Nicht nur er lebt in Mogadischu gefährlich. Immer häufiger wird von Anschlägen oder Morden berichtet, die womöglich gar nicht auf die Rechnung der Islamisten gehen. Der Journalist Omar redet nur im Schutz der Anonymität, sein wirklicher Name ist der Redaktion bekannt. Er fürchtet Repressionen der Islamisten und der Regierung. «Manchmal wirkt die Stadt inzwischen ganz normal», sagt Omar. «Man sieht jetzt Strassenlaternen oder neu asphaltierte Strassen. Aber das ist nur die Oberfläche.» Am Vorabend wurden in seiner Nachbarschaft vier Menschen getötet. Praktisch vor seinen Augen hätten drei Soldaten einen Mann geradezu exekutiert. Eine unbeteiligte Jugendliche wurde von einem Querschläger in den Kopf getroffen und war sofort tot.

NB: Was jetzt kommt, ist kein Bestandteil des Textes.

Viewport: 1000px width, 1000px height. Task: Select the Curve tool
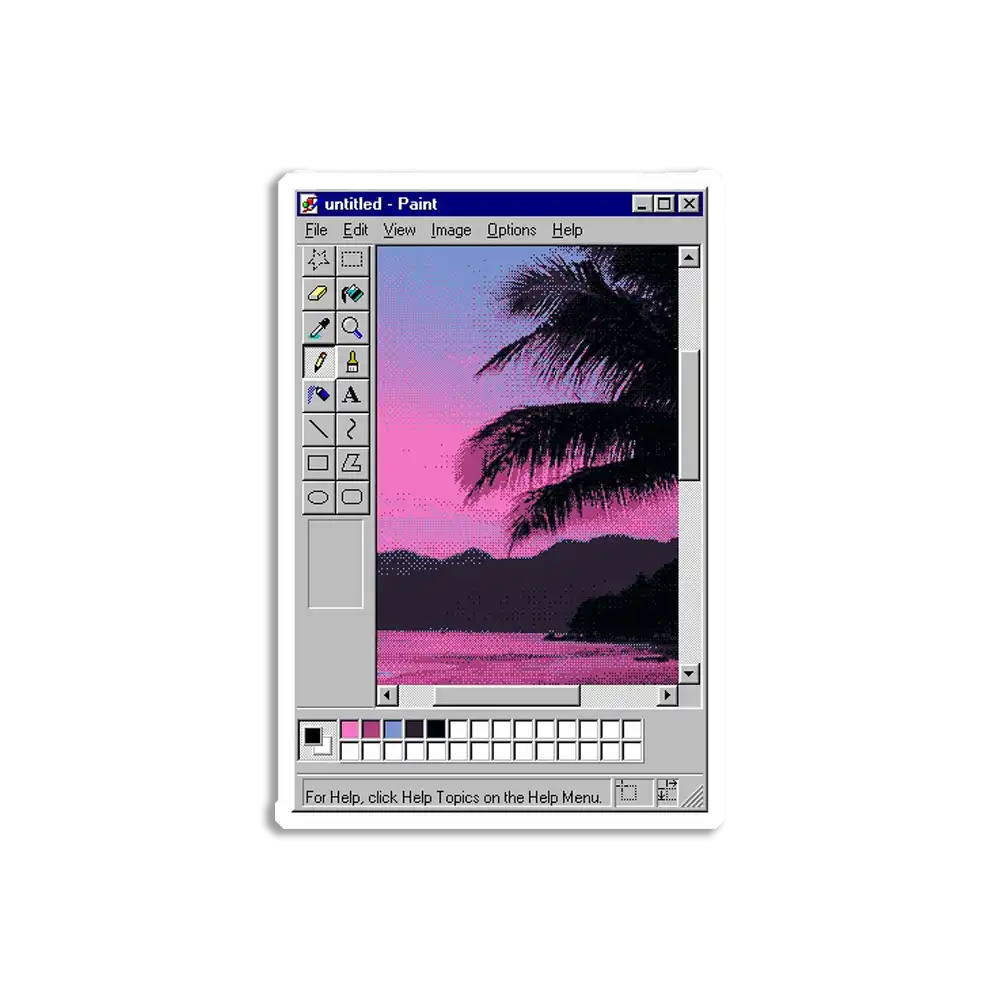click(x=352, y=430)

Ein paar Strassen weiter sei ein Polizist von Kollegen erschossen worden, bei dem Schusswechsel starb ein weiterer Mann. «Alle Beteiligten trugen Uniformen.»

Gegen statt für das Volk

Auch Menschenrechtsorganisationen kritisieren Übergriffe der staatlichen Sicherheitskräfte gegen die Bevölkerung. Das gilt nicht zuletzt für die Medien. Unabhängige Radiostationen werden geschlossen, Journalisten werden eingeschüchtert, verhaftet, drangsaliert. Dabei steht die somalische Regierung trotz massiver internationaler Unterstützung weiterhin so wackelig auf den Beinen, dass die somalischen Bürgerinnen und Bürger praktisch keinerlei staatliche Dienstleistungen geniessen: Die Regierung kann deren Leben nicht schützen, ist mit dem Aufbau eines Gesundheits- oder Bildungswesens überfordert und lässt Somalierinnen und Somalier im Notfall von internationalen Helfern versorgen. Die wenige Kraft, die sie langsam aufbaut, scheint sie als Erstes gegen die eigenen BürgerInnen zu richten.

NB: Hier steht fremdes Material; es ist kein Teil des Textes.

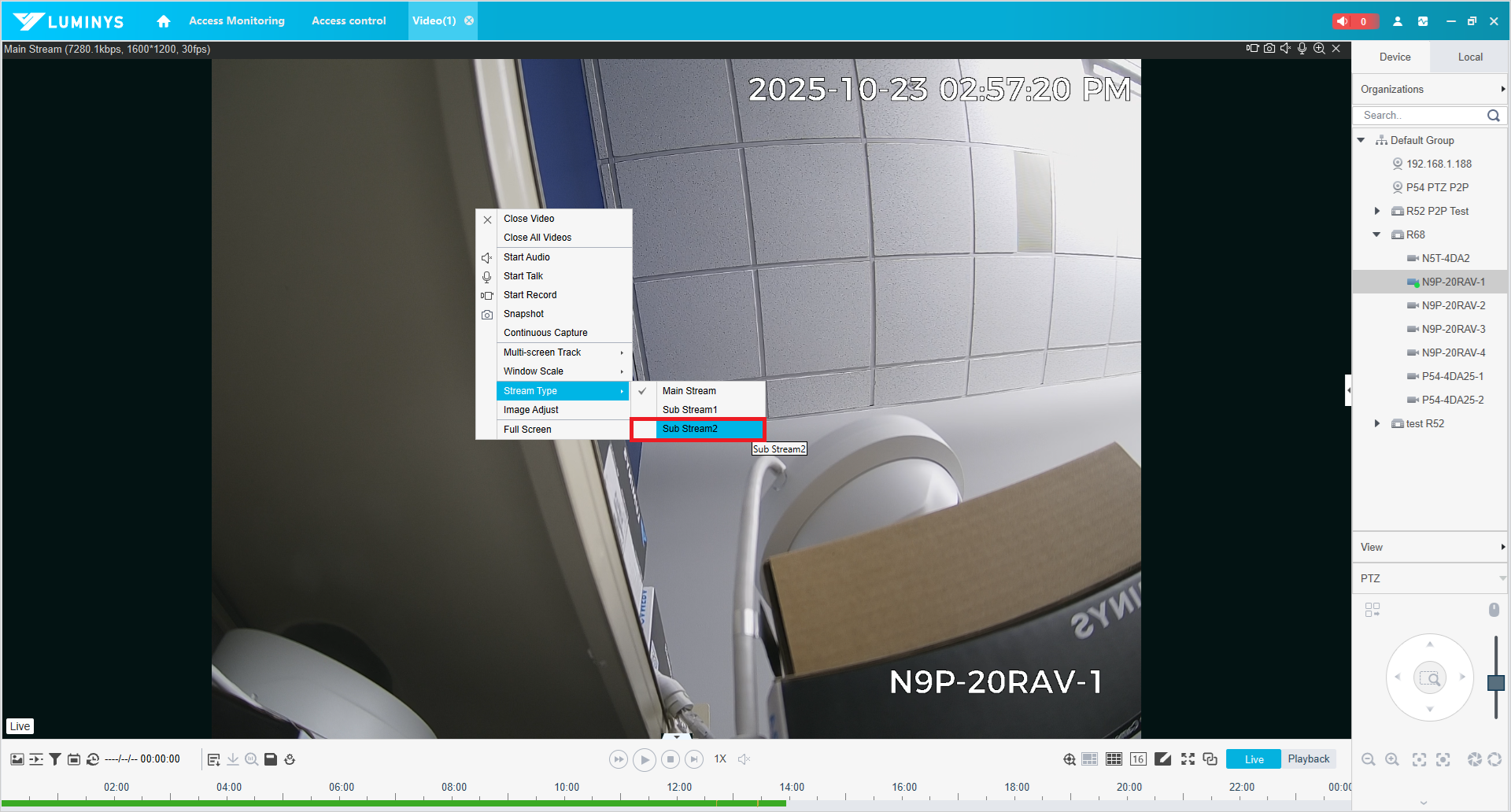The height and width of the screenshot is (812, 1511).
Task: Click the snapshot camera icon above the video
Action: pyautogui.click(x=1269, y=49)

Der Journalist Omar denkt deshalb an Flucht. Und das, nachdem er den Bürgerkrieg mehr als zwanzig Jahre lang in Mogadischu ausgehalten hat. Aber dass nun die erste Nachkriegsregierung gegen die eigene Bevölkerung gewalttätig wird, hat ihm die letzte Hoffnung genommen. Der Richter Ilkahanaf dagegen will trotz allem bleiben. Dabei leben seine Frau und seine Kinder in London. Er selbst hat einen britischen Pass, seit er in der britischen Hauptstadt studierte. «Aber wenn wir alle aus Somalia fliehen, überlassen wir dieses Land den Terroristen», sagt er. «Und das wäre nicht gut.» Deshalb bleibt er und hofft, dass sich seine Mission eines Tages doch noch erfüllt und es wieder Gerechtigkeit gibt in Somalia.